First Declaration (22 September 2022)

The representative of Morocco, responding to statements made by Algeria’s delegate, underscored that the dispute over the Moroccan Sahara is about the territorial integrity of her country.  While Morocco has responded to all proposals made by the Secretary-General and his Special Envoy on this matter, Algeria has refused the latter’s framework.  Further, it is taking diplomatic measures against countries that support Morocco’s initiative on this subject and has created and provided the Frente Popular para la Liberación de Saguía el-Hamra y de Río de Oro (Frente POLISARIO) separatist army with weapons and diplomatic support.
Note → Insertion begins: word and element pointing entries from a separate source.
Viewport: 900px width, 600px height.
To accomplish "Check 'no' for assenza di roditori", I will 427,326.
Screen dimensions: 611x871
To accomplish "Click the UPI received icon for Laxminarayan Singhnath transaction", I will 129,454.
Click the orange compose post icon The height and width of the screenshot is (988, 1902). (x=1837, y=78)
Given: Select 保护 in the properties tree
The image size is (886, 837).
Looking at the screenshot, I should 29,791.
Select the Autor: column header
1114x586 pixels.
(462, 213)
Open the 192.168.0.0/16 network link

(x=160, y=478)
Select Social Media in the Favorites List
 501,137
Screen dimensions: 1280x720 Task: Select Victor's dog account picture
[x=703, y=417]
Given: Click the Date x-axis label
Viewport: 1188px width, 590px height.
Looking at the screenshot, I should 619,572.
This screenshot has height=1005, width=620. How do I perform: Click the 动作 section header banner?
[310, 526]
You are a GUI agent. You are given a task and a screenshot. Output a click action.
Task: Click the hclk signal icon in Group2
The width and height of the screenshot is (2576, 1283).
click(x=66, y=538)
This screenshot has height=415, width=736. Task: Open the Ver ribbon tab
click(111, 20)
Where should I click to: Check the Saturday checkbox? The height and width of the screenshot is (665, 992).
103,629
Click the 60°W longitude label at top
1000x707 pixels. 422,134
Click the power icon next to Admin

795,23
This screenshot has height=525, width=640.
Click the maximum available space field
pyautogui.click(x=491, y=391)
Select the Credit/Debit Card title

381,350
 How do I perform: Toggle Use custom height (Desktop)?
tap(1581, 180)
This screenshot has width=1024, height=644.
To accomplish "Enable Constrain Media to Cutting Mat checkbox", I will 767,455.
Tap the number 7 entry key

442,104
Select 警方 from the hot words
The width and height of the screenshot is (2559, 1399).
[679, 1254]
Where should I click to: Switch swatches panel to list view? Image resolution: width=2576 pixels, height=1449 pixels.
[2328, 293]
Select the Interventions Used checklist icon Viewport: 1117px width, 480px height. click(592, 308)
Reiterating that — despite Algeria’s erroneous assertions — this is an issue of Morocco’s territorial unity and not of decolonization, she pointed out that the “referendum” continuously referred to by Algeria is no longer referred to by the Security Council.  It is dead and buried, she stressed, and Algeria will not be able to resuscitate it “because we cannot bring the dead back to life”.  Calling on Algeria to return to round-table negotiations, she said that the people of the Moroccan Sahara enjoy all social, political and civil rights.  She also detailed proven links between Frente POLISARIO and terrorism.

Source: GA/12449

Second Declaration (26 September 2022)

The representative of Morocco, replying to the statements of Algeria, stated that the issue of Moroccan Sahara relates to recovering the territorial integrity of Morocco, not to decolonization.  Morocco recovered the land through peaceful negotiations based on General Assembly and Security Council resolutions, she said, that led to the signing of the Madrid Agreement in 1975.  She pointed out that the Council treats it as a regional dispute, not as decolonization.  Stressing that the region is, has always been and will always be Moroccan, she said that people there are living in stability and full enjoyment of their rights.  In addition, the Council has determined the parameters for the political solution, which 18 consecutive Council meetings since 2017 outlined further.  The solution must be political, realistic, pragmatic, lasting and compromised-based in nature, and the Moroccan Autonomy Initiative embodies that, she emphasized.  Moreover, the round table process is the only framework put forward by the Security Council on the issue since 2018.  That body’s resolutions define the four participants of those round tables — Morocco, Frente Popular para la Liberación de Saguía el-Hamra y de Río de Oro (Frente POLISARIO), Algeria and Mauritania — making “this phantom entity” the Algerian side mentioned this morning not recognized by the United Nations, nor a party to this process.  The Moroccan Government calls upon Algeria to resume its place at the round table as it did previously and in the same format, she said.